Dataset entries
━━━━━━━━━━━━━━━━━━━━━━━━━━━━━━
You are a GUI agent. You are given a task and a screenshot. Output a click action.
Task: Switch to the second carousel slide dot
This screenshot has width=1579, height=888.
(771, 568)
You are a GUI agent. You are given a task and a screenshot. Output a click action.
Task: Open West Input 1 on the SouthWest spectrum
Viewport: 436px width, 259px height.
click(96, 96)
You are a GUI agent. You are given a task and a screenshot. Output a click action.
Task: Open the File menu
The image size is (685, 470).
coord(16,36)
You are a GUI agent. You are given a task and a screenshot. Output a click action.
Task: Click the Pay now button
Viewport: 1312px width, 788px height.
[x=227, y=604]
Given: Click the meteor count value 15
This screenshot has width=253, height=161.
━━━━━━━━━━━━━━━━━━━━━━━━━━━━━━
**Problem details:**
Copy the records above exactly as written.

**Reply:**
You are a GUI agent. You are given a task and a screenshot. Output a click action.
Task: Switch to the second carousel slide dot
This screenshot has width=1579, height=888.
(771, 568)
You are a GUI agent. You are given a task and a screenshot. Output a click action.
Task: Open West Input 1 on the SouthWest spectrum
Viewport: 436px width, 259px height.
click(96, 96)
You are a GUI agent. You are given a task and a screenshot. Output a click action.
Task: Open the File menu
The image size is (685, 470).
coord(16,36)
You are a GUI agent. You are given a task and a screenshot. Output a click action.
Task: Click the Pay now button
Viewport: 1312px width, 788px height.
[x=227, y=604]
Given: Click the meteor count value 15
This screenshot has width=253, height=161.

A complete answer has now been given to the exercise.